Even when we view wordless videos of tsunami waves rushing through village streets and hear desperate screams for help, those sights and sounds have been presented to us in a verbal context.
Then, having heard, read and seen “the news,” we think about “the news” and talk about “the news” and argue about “the news” using these same words.
I confess that I don’t see anything particularly interesting or significant about studying words. There’s a lot of wisdom in the “rose by any other name would smell as sweet” thing. Whether you use this word or that word, changing the word doesn’t change whatever it is that the word is referring to.
However, when people act differently when one word is substituted for another; when their attitudes change upon hearing a report phrased in certain language; when a message can be intentionally framed to manipulate how people will respond to it—now that I find not only interesting but crucially important.
Locally, the word “meteorologist” has been in the news. Should someone who reports the weather be allowed to refer to herself as a “meteorologist” if she doesn’t have a “meteorology” degree? Whether she’s called a “weather reporter,” a “forecaster,” a “meteorologist” or a “senior staff meteorologist,” is the title going to change her forecast?

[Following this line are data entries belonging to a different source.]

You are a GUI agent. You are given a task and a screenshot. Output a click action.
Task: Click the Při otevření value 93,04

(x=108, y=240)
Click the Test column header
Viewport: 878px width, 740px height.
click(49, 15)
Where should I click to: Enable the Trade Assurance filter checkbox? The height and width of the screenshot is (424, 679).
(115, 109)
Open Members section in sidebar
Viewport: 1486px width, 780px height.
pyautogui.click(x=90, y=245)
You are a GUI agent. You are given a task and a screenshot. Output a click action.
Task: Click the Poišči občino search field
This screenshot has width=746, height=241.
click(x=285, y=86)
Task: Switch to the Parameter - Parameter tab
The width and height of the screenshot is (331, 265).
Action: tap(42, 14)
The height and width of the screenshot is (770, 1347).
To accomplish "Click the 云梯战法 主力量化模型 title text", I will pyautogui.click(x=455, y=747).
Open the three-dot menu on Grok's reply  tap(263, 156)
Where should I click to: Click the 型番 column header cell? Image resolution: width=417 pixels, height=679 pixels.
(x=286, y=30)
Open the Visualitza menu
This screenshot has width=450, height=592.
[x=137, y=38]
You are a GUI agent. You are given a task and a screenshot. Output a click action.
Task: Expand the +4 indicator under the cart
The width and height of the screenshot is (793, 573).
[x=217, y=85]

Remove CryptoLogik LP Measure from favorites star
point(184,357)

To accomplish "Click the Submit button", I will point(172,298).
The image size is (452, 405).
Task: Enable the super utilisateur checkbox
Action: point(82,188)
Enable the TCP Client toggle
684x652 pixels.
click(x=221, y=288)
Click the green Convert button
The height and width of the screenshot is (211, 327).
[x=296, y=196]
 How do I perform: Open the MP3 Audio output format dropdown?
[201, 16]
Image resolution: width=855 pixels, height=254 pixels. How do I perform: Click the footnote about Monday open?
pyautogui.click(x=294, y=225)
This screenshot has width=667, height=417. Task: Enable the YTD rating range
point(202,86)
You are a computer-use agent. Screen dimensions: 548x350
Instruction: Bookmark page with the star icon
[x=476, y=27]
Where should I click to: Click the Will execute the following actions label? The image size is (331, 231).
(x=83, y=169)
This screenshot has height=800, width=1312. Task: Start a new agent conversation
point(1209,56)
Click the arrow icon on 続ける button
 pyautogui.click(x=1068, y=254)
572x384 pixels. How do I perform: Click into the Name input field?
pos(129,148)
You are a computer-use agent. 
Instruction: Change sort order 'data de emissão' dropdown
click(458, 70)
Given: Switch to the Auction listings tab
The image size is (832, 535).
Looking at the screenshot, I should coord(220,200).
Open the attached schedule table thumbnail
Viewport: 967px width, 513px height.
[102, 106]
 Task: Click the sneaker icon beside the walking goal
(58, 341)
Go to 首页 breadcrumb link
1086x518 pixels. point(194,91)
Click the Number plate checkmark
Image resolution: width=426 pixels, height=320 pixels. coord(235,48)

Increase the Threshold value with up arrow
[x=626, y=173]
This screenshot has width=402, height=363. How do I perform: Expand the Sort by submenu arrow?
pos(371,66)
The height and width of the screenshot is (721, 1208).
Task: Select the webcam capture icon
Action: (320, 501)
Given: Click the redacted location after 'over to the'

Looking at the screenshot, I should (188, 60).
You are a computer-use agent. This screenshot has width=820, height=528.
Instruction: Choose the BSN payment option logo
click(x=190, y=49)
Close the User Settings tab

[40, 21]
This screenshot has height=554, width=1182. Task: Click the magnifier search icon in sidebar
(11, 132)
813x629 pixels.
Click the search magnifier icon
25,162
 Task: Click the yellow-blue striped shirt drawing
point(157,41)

I would argue that the job title doesn’t materially affect the work itself. What matters is how the viewing public reacts to the words. If Channel X promotes so-and-so as a “weather forecaster” and Channel Y promotes you-know-who as “senior staff meteorologist whose forecast has the seal of approval of…,” you can probably guess the results.
It’s possible that a person with a doctorate in meteorology will consistently make more accurate forecasts than an attractive English major who wants to become an “on-air personality.” It’s also possible that a mere “forecaster” with 30 years of experience might prove more reliable than a young degreed “meteorologist” who graduated magna cumulus laude.
Is it the quality of the work that matters or the words in the credentials?
Nationally, our political landscape is littered with verbal land mines.
The war in Iraq has popularized the phrase “the situation on the ground.” We hear reports from foreign correspondents that refer to “the situation on the ground.” Is there some situation in the war that matters other than “the situation on the ground”?
I believe that this phrase has emerged because it’s a politically correct euphemism used to distinguish what’s actually happening from what political leaders want us to believe. On the one hand, we have the language coming out of Washington about what’s going on in Iraq; on the other hand, there’s “the situation on the ground.”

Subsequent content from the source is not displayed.